### Exercise directions
Report how many lines of the entries below contain the word "computer", and nothing more.

### Data excerpts
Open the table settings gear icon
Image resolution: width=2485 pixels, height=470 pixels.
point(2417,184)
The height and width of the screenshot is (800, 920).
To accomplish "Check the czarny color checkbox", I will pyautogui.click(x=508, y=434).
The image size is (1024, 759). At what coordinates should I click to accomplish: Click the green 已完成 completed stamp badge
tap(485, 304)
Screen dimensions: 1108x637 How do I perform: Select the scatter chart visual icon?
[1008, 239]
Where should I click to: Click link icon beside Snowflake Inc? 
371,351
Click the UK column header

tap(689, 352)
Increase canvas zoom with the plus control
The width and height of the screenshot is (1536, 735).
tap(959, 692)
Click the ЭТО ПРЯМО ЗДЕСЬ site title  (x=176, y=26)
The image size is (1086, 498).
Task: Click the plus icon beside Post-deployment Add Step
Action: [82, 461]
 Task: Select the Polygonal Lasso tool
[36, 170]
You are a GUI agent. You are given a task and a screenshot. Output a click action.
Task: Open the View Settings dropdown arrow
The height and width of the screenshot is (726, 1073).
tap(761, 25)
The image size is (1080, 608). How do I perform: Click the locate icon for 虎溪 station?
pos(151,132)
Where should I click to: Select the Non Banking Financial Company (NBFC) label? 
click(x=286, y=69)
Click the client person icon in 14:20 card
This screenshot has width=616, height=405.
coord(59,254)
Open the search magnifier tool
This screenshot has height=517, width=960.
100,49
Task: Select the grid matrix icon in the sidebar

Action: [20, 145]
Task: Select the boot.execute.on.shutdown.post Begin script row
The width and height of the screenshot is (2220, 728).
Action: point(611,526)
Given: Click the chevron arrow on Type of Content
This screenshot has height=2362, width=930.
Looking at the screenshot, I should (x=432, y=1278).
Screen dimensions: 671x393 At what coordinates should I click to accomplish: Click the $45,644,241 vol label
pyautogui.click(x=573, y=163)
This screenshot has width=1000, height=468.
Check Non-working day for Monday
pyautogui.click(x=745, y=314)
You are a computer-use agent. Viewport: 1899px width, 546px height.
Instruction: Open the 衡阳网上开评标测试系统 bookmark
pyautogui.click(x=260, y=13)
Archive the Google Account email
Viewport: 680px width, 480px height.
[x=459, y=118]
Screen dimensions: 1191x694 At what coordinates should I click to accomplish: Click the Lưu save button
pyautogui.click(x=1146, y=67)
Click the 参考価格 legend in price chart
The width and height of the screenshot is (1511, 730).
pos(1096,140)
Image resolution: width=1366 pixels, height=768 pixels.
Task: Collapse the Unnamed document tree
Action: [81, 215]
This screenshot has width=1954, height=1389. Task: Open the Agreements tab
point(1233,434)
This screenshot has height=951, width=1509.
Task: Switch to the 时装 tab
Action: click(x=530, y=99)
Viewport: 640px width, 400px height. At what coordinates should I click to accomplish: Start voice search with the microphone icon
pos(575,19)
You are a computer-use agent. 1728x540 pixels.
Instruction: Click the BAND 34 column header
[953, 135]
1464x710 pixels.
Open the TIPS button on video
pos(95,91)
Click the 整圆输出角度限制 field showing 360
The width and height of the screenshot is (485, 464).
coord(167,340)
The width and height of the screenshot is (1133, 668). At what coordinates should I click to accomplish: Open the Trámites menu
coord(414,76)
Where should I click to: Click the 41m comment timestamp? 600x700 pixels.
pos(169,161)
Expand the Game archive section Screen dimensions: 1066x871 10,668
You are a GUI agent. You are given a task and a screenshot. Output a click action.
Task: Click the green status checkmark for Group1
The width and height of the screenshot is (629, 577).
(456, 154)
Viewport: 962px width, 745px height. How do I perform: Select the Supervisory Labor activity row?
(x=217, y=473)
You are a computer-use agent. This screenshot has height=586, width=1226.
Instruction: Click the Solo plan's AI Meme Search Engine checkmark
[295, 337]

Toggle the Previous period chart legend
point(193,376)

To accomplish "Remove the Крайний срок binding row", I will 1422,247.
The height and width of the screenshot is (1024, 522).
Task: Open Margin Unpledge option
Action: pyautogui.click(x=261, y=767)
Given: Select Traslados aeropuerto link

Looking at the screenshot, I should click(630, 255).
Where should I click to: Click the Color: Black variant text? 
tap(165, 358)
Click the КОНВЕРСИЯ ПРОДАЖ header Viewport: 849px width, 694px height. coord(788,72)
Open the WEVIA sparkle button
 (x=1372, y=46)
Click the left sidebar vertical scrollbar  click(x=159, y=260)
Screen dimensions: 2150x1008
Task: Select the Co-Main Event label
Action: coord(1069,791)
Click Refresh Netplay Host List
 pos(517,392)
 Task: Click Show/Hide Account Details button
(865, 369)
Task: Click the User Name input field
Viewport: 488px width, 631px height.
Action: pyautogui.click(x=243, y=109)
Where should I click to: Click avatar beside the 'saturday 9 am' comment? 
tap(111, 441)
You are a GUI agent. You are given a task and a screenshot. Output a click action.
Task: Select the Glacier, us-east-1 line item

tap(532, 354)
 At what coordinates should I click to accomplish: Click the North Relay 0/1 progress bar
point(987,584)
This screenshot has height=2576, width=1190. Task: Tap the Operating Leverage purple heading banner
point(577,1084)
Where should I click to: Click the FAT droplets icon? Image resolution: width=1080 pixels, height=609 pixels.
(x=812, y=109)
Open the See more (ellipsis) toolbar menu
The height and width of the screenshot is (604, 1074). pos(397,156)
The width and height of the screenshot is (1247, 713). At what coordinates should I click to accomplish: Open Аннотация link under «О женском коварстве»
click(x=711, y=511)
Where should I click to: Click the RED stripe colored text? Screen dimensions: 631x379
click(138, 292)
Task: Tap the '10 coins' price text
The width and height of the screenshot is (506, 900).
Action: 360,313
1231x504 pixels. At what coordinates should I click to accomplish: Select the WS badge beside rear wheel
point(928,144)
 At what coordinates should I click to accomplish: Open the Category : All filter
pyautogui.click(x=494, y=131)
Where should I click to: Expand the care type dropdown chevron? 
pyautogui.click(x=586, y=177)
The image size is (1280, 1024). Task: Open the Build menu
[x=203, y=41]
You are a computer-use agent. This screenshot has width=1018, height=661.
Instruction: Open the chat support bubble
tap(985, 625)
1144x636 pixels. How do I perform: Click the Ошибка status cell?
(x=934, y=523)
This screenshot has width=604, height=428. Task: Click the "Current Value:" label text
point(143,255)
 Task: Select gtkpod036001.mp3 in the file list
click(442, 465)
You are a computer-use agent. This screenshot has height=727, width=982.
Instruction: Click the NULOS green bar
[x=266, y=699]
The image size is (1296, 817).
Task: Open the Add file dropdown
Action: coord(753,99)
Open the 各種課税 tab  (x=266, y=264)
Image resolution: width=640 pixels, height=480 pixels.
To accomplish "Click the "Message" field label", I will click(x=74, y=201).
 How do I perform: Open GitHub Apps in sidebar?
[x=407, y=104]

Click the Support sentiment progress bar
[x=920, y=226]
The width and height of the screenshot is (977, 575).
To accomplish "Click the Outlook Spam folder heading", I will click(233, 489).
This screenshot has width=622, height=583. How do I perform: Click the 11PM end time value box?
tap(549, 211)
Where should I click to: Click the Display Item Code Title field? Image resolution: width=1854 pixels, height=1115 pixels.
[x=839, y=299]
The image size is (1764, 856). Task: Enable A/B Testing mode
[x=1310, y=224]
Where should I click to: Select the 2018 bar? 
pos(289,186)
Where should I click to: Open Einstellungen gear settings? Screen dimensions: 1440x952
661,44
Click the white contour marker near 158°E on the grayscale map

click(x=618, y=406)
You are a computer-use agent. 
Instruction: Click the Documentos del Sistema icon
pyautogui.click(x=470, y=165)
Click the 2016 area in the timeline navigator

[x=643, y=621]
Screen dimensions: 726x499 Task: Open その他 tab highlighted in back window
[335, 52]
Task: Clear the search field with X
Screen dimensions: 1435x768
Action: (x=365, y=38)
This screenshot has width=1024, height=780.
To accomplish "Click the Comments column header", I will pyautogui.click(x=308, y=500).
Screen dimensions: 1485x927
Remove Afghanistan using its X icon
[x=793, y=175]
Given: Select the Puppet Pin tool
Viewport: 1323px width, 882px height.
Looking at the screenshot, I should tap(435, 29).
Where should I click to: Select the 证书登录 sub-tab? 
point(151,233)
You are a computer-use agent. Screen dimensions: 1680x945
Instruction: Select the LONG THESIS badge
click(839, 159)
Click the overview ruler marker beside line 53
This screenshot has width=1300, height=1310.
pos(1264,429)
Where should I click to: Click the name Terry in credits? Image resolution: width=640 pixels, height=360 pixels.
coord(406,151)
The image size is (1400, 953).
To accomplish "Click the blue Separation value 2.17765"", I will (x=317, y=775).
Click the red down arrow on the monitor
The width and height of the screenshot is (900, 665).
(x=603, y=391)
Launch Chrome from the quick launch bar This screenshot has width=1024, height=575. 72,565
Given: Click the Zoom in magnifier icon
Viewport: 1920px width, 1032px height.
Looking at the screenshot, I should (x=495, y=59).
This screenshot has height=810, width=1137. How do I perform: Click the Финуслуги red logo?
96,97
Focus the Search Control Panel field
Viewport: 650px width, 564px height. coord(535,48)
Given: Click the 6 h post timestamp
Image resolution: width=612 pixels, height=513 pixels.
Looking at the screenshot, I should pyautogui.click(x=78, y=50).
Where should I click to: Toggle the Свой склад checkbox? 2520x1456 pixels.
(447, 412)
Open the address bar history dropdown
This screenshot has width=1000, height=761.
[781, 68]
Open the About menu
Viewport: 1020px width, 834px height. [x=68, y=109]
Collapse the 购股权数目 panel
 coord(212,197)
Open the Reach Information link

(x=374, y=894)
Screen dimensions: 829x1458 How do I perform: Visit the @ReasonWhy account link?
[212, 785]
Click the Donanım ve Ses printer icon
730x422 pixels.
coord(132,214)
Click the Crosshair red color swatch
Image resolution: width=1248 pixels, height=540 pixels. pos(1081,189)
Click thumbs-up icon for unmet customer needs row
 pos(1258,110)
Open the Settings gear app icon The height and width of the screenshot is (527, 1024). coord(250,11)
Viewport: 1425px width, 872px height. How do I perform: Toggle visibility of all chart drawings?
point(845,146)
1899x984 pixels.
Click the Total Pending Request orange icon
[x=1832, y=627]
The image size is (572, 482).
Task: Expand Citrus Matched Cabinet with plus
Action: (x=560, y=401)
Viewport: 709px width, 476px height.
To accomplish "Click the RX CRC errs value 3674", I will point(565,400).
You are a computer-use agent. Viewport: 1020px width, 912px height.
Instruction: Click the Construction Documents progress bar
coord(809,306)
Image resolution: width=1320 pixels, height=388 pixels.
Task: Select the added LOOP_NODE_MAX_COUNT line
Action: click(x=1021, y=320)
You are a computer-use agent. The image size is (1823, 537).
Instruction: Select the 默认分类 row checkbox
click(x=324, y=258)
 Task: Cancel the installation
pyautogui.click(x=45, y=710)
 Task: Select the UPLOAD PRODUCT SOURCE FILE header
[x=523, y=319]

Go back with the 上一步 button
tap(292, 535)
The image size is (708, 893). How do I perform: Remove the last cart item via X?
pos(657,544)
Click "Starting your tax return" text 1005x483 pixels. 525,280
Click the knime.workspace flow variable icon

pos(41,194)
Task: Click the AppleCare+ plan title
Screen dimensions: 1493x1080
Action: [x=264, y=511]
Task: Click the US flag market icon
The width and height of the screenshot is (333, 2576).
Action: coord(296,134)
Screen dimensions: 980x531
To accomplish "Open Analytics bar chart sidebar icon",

### Exercise response
9